# Fairway Recommendation Help Needed please



## moonloop (4 mo ago)

Hi guys!
Would love to get help of some professionals here please. I am a mid handicapper, started 6 months ago and play almost daily. 
I am trying to figure up my setup for which fairway i should go with. 


I am currently up with all Tiltleist :

TSr2 Driver - 10°

??? TSr2 Fairway ????

TSi2 Hybrids
3H - 18°
4H - 21°

Irons T300s Set
5 - 23° 
6 - 26° 
7 - 29° 
8 - 33° 
9 - 38° 
PW - 43° 
GW - 48° 

Wedges Vokey SM9 10S
Sand - 54°
Lob - 60°

Putter
Scotty Cameron Newport


Any recommendations for fairway to fill the gap? They are still hard for me to work with but i practice a lot. 
Would a TSr2 4 16.5° Be the idle choice here? or the 15° 3 Fairway ?
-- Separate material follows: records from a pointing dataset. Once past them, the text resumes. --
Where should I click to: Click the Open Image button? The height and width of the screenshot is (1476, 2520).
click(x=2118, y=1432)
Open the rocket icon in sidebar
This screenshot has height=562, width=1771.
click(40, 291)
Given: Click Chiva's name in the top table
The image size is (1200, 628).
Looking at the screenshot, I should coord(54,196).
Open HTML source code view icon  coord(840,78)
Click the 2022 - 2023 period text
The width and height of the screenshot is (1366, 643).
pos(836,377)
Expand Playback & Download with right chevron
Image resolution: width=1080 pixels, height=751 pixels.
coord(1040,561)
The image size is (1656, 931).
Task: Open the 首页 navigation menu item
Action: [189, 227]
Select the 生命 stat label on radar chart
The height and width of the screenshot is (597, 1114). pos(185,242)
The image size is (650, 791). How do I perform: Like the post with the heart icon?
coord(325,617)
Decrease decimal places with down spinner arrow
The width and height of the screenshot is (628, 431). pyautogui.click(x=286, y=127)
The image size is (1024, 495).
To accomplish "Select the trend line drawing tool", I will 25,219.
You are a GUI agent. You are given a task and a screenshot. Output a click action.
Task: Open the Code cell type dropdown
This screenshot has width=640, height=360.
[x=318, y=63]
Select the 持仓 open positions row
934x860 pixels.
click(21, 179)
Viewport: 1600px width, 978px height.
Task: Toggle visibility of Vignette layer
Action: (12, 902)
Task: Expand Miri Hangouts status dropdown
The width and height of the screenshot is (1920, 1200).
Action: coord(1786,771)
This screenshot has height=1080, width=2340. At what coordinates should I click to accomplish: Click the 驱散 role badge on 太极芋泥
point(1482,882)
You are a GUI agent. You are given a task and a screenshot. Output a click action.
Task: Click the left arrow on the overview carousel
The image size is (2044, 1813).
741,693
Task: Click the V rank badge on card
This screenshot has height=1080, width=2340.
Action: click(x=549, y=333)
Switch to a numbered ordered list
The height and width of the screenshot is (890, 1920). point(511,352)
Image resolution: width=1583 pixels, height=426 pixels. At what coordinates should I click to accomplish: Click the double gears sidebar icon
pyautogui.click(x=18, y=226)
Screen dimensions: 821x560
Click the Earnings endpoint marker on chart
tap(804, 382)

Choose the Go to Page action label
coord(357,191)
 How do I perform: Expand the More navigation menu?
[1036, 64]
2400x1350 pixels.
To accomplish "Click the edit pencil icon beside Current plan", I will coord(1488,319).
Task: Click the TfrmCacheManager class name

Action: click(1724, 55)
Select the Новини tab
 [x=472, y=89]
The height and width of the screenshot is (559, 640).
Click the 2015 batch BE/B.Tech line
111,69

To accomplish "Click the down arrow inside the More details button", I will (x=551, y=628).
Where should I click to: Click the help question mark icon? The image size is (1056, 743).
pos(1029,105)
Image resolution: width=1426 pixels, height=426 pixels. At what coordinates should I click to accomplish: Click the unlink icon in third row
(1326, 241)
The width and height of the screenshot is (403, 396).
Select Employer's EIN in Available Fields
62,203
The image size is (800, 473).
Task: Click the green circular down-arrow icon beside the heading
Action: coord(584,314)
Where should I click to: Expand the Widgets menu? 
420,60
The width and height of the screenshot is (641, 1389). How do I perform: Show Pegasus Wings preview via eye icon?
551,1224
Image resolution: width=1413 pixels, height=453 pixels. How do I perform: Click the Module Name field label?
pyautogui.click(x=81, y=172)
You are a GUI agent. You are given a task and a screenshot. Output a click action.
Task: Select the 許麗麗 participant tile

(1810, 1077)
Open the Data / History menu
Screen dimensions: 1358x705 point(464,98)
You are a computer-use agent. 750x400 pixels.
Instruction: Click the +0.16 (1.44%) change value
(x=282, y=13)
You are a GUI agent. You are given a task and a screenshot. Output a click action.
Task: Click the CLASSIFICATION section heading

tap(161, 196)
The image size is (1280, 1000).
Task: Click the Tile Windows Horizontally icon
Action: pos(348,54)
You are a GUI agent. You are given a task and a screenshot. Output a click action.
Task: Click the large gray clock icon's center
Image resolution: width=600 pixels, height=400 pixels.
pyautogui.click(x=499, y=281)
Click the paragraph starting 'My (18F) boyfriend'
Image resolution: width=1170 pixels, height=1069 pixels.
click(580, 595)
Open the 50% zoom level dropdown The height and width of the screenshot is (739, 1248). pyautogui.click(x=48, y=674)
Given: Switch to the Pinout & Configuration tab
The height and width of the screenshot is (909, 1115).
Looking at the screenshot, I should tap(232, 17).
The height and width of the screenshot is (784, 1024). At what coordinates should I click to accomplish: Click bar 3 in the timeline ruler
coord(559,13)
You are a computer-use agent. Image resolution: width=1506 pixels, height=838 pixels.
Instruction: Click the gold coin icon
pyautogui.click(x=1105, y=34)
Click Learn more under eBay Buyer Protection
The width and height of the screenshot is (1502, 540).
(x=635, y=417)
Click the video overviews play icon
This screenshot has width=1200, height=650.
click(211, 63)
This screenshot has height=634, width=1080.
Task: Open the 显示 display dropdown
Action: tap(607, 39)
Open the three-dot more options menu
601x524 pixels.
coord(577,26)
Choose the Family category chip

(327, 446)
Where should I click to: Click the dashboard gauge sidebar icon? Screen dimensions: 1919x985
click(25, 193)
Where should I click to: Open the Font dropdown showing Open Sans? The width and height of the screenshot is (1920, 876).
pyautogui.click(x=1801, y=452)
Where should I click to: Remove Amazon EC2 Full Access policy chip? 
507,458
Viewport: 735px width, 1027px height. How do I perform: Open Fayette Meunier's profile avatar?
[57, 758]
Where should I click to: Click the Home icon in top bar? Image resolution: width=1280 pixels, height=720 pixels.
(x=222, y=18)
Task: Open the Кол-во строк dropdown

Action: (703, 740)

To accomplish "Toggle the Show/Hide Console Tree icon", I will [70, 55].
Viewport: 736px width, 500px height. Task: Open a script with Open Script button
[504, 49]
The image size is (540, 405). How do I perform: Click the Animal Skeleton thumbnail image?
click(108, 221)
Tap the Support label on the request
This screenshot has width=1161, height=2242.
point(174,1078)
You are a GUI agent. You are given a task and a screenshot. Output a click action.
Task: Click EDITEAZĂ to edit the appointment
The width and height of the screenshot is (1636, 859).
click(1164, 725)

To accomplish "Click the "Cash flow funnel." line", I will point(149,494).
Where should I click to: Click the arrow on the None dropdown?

Thanks a lot for your time!


----------



## Jan (Apr 7, 2021)

Hi moonloop, welcome to the Golf Forums.  I'm more of a moderator than a professional golf help, but hopefully someone here can point you into the right direction.


----------



## moonloop (4 mo ago)

Jan said:


> Hi moonloop, welcome to the Golf Forums.  I'm more of a moderator than a professional golf help, but hopefully someone here can point you into the right direction.


Thanks a lot, hope so. looking forward. The forum is very informative. love it !


----------